レトルトパウチや缶詰などを製造する同社は1988(昭和63)年、水戻しや軽くボイルした食材を缶やレトルトパウチに詰め、食材に含まれる水分で蒸し上げるドライパック製法による食品を製造する。同製法で製造された食品は、水洗いや水戻しの必要がなく、調理の手間が省けて、そのまま食べることができるのが特長で、調理器具などが揃わない災害時の非常食や日常の時短料理の食材として販売需要が伸びている。
志摩産100%の天然ヒジキをドライパック製法により製造した同商品。付加価値の高い食品素材を商品に追求する同社と、志摩産水産物の販路拡大、漁業経営の安定化を図ろうとする同市のニーズが合致し、昨春から共同開発を行ってきた。同商品は、非常用、備蓄用や普段使い用の食品として開発したもの。

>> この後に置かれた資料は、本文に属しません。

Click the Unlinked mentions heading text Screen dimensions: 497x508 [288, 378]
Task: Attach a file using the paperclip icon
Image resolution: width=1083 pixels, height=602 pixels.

同社の岡本篤志常務は、「国内で流通しているヒジキの約90%が中国・韓国産。国内産は残りの約10%でその中の三重県産は10%強。志摩産のヒジキの年間水揚げ量は2018(平成30)年で約57トン、県内の約30%を占めている。品質が高く、味も良く、最高級品。同商品の売り上げの一部を同市の海女振興のために寄付する予定」と話す。
同席した日本栄養士会(東京都港区)常務理事、日本栄養士会災害支援チーム(JDA-DAT)総括の下村佳之さんは「災害時における栄養・食生活支援活動に関する協定を3月25日、三重県と三重県栄養士会(津市柳山津興)の間で締結した。JDA-DATは、被災地に管理栄養士を派遣し栄養指導や食生活支援を行っている。これまでの経験から災害時のストレス低減には安心・安全な食べ物の摂取が有効であることがわかっている」と説明する。
下村さんは「被災地でおにぎりなどを配布する場合、産地や銘柄を表記したものとそうでないものなら表記してあるものから選ばれる傾向がある。単純においしいということもとても重要であるが、さらに高級食材の『志摩産のヒジキ』なら、安心・安全で充実感も得られる。これまではコストを掛けない低価格の食材が基本だったが今後、被災者支援に、安心・安全で地域の信用・ブランド力のある食材が心のケアにとても効果的に働くことになるだろう」とも。
販売は、スーパーマーケットを展開するイオンリテール(千葉県千葉市)の県内19店、ぎゅーとら(伊勢市西豊浜町)の全県29店など。
内容量=50グラム、賞味期限=常温保存で18カ月、価格=194円。